E quando isso ocorrer de forma absoluta em nível realmente internacional, fé boa será a fé capitalista, conhecimento bom será o conhecimento capitalista, arte boa será a arte capitalista e transgressão boa será transgressão que confirma a onipresença do capitalismo. Não, o deus Celular não é o meio usado pelo capitalismo, mas o fim desejado por ele. Transformar-se-á certamente em outra coisa, sempre disfarçando-se. Dizem que talvez em um chip instalado nos nossos pequenos cérebros, mas não sei. O que sei é que se aproveitará de todas as informações que lhe fornecemos de bom grado. O truque de seu poder é simples: o novo deus nos engana dizendo que nós é que somos deuses e timoneiros da embarcação da história. Nada mais falso. Na verdade os indivíduos não têm controle algum sobre si mesmos faz tempo e o deus Celular ou seu futuro substituto não diminuirá nossa necessidade de respirar, não consertará nossos ossos quebrados por uma queda, não corrigirá automaticamente o que aumenta ou abaixa demais nossa pressão sanguínea, nem harmonizará nossos batimentos cardíacos ou normalizará nosso sistema linfático.
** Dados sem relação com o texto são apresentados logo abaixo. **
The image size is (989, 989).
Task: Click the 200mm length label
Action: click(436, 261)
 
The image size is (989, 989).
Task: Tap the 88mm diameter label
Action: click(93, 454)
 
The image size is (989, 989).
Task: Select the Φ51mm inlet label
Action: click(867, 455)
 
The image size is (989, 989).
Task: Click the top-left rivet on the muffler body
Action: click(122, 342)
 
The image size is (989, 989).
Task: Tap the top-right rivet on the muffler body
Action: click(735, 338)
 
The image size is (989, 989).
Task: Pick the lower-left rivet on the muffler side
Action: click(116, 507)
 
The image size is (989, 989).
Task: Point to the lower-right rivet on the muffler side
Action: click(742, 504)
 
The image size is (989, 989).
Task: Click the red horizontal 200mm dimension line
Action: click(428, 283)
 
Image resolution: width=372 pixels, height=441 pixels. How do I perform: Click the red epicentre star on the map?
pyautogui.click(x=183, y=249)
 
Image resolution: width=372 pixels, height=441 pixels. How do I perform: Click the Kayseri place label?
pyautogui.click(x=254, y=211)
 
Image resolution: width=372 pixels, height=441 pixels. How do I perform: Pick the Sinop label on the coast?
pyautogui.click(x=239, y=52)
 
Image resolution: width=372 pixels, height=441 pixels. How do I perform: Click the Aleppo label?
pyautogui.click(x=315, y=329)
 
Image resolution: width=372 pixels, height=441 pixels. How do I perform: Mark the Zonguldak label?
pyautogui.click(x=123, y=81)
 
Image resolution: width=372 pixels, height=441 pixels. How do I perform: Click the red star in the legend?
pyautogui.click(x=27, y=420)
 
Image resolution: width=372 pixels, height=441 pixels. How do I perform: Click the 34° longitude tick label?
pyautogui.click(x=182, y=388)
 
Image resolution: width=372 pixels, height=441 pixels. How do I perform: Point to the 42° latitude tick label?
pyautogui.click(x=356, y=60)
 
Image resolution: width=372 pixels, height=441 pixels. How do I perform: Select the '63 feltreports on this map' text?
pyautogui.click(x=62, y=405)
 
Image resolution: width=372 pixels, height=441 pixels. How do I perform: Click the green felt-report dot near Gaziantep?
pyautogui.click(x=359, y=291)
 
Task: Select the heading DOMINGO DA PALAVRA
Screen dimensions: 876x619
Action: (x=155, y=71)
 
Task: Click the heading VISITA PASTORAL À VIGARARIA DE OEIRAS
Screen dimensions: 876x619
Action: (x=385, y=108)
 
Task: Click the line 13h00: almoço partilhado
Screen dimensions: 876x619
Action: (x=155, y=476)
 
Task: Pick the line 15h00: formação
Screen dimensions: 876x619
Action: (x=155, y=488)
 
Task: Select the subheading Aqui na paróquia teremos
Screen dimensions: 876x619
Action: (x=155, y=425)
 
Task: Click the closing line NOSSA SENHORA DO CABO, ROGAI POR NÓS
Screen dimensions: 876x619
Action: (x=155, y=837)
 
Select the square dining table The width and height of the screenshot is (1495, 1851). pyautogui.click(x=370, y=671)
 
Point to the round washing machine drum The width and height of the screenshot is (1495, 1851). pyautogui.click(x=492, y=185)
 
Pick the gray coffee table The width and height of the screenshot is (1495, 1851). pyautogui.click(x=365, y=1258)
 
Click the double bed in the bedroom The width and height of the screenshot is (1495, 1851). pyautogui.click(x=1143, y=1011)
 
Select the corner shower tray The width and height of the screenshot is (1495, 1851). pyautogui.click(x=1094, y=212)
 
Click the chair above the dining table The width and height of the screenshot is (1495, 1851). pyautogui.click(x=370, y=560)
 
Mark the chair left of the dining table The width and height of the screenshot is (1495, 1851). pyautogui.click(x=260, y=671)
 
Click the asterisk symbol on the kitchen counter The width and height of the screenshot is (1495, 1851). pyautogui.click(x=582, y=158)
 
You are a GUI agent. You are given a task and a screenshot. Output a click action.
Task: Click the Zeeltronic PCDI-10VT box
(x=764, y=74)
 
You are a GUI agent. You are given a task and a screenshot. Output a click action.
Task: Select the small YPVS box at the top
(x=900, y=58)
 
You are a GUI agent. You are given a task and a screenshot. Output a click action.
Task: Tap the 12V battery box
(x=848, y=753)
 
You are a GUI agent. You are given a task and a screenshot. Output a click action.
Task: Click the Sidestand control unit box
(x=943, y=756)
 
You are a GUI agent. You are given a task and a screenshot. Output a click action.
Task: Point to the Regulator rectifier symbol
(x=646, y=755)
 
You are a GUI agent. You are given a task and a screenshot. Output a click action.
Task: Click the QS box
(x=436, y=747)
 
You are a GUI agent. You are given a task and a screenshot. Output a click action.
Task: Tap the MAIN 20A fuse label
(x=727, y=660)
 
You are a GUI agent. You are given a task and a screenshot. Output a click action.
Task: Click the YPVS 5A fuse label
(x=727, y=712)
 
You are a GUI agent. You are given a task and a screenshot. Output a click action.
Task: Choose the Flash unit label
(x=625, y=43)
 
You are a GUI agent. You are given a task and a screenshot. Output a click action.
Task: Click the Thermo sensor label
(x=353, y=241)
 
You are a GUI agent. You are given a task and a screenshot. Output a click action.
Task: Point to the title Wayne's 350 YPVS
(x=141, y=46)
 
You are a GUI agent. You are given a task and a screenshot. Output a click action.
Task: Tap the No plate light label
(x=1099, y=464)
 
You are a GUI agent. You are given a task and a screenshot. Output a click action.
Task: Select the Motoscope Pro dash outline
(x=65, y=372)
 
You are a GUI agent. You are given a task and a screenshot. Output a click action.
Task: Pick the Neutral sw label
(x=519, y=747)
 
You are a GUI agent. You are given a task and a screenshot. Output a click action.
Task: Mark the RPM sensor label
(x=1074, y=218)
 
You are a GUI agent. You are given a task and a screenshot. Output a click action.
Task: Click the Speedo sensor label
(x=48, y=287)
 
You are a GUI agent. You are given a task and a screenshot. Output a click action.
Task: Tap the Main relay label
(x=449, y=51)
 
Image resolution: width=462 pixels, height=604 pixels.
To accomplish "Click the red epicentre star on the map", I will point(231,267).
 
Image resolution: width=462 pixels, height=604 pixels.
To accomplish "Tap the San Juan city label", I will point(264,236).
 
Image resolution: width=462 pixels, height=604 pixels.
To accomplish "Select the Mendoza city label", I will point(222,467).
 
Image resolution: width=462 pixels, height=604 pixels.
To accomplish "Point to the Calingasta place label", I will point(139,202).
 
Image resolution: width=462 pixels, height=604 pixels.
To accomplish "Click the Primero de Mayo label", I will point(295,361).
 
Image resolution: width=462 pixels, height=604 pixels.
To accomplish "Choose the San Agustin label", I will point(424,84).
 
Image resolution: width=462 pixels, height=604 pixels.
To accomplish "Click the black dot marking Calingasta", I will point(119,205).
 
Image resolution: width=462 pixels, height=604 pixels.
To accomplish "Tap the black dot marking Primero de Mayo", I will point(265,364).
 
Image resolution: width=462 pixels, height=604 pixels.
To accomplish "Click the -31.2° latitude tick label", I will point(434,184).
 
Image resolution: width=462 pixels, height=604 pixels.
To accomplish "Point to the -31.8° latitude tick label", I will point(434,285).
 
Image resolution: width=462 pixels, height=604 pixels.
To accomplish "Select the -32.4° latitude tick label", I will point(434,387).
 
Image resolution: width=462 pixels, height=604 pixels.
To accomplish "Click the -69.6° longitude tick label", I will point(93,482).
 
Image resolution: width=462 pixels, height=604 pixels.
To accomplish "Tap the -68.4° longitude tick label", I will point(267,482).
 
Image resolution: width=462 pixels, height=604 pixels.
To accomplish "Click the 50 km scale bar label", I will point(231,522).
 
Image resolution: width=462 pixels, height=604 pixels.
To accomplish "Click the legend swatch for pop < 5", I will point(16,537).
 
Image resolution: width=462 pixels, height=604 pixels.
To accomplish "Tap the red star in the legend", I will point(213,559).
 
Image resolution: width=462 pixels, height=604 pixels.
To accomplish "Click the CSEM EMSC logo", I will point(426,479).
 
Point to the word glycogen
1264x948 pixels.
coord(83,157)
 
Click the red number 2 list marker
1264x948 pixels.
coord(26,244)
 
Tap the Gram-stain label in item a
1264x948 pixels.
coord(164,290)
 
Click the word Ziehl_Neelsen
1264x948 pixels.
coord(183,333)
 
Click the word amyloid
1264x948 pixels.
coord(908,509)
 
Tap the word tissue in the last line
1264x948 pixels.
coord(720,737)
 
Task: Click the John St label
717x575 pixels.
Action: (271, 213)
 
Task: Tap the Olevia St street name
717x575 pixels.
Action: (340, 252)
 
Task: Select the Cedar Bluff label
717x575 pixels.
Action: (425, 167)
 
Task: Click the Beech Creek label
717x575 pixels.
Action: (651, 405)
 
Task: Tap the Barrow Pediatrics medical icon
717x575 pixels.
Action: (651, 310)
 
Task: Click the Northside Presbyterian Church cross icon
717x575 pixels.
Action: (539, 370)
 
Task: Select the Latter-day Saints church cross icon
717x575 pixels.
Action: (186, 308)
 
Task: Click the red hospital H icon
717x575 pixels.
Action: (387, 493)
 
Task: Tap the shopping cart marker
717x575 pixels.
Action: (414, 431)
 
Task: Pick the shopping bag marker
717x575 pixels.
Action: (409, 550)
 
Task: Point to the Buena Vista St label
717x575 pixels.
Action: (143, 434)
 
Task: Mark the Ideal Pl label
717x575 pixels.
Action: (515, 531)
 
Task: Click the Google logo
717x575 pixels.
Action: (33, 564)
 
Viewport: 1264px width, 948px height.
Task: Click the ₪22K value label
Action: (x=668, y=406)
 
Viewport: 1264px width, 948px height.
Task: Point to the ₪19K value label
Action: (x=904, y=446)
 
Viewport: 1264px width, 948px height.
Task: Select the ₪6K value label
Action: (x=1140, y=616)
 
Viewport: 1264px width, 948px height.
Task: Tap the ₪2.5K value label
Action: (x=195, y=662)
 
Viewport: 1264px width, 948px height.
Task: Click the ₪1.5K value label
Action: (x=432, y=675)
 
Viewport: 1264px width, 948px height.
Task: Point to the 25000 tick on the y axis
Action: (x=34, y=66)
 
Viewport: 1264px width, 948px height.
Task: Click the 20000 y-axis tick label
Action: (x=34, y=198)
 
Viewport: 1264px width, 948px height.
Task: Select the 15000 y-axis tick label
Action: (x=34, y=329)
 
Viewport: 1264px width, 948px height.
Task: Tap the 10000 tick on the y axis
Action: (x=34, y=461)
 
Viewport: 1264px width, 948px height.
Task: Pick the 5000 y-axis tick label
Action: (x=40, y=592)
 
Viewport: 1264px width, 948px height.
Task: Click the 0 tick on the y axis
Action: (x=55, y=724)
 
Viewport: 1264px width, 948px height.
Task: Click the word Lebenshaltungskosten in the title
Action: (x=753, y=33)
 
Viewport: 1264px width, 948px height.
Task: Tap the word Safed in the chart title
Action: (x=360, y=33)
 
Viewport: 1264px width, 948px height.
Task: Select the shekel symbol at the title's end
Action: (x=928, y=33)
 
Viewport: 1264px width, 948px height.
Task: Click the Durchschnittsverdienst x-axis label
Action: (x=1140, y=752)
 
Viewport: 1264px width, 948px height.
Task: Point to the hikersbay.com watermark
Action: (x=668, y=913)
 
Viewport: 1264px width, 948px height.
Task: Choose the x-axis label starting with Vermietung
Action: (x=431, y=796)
Como qualquer outro deus, é e será indiferente ao fato de sermos seres aeróbicos, reles indivíduos dependendo do poder corrosivo do oxigênio. Continuaremos iludidos, pois esse novo deus uno não nos alimentará, não nos fornecerá ar puro, não regulará a nossa psique adoentada pelos slogans da ideologia de Grandes Irmãos. Comprova-se assim que, como dantes, sem criatividade alguma, o que vem a ser de fato o ser humano, cada vez mais imerso em seu mundo de plástico, voyeurismo, fofocas e ódio. Achou-se finalmente um consolo tão divino quanto o de antes, para nos iludir de que somos tão imortais quanto os outros deuses que nós mesmos costumamos criar ao longo da nossa História de símio medroso que contempla o fim do mundo a qualquer momento.